THE METABOLISM OF HYDROGEN BY EXTREMELY THERMOPHILIC, SULFUR-DEPENDENT BACTERIA

In just the last few years, a group of bacteria have been discovered that have the remarkable property of growing near and above 100°C. These extremely thermophilic organisms, defined here as having the ability to grow at 90°C with optimum growth at 80°C and above, have been isolated mainly from sulfur-rich, marine geothermal environments, both shallow and deep sea. They comprise over a dozen different genera, and except for one novel eubacterium, all may be classified as archaebacteria. The majority of the extremely thermophilic genera metabolize elemental sulfur (S°) and a survey of the various organisms reveals that most of them also depend upon the oxidation of hydrogen gas (H2) as an energy source. In addition, two extremely thermophilic genera are known that actively produce H2 as end-products of novel fermentative metabolisms. The enzyme hydrogenase, which is responsible for catalysing H2 activation and H2 production, appears to play several roles in electron and energy transfer during the growth of these organisms.
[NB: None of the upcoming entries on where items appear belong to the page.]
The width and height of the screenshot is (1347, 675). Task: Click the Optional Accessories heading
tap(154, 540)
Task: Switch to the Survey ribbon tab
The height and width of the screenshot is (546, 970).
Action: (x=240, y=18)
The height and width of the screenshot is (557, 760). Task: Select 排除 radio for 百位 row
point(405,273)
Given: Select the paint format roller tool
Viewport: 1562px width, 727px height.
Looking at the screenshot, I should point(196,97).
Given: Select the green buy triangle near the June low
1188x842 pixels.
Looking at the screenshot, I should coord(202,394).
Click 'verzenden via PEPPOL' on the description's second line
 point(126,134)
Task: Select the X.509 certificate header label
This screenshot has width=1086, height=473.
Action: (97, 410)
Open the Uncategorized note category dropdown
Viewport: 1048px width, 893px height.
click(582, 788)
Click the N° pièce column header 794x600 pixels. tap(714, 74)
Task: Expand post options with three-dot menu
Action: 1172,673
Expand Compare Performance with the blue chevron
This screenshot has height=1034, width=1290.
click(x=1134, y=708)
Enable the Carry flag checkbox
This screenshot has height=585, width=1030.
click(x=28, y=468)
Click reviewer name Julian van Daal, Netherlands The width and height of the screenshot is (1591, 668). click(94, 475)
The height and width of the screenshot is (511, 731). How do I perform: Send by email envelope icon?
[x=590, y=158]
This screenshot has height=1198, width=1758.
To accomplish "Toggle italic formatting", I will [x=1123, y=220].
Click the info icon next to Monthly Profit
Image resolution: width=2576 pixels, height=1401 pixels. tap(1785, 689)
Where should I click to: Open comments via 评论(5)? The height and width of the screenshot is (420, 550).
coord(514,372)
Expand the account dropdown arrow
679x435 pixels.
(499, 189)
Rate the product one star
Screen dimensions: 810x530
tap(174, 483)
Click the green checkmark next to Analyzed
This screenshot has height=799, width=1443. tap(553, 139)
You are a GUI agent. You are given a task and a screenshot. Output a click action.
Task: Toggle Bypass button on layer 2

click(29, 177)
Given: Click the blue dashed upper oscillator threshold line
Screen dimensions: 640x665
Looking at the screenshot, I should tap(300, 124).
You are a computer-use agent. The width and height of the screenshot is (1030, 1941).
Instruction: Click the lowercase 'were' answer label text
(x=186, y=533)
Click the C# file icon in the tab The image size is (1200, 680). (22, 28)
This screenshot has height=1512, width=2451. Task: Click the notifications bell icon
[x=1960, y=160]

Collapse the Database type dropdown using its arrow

Hydrogenase has so far been purified from only one extremely thermophilic species, from Pyrococcus furiosus (Topt = 100°C), and hydrogenase activity has been exmained in cell-free extracts of only a few others. However, a comparison of their properties with those of hydrogenases from mesophilic bacteria suggests that (a) the hydrogenase responsible for catalysing H2 oxidation in extremely thermophilic organisms may be an extremely thermostable version of the mesophilic enzyme, and (b) a new type of 'evolution' hydrogenase, lacking the NiS or FeS catalytic sites of the mesophilic enzymes, is required for catalysing H2 evolution at temperatures near and above 100°C. © 1990.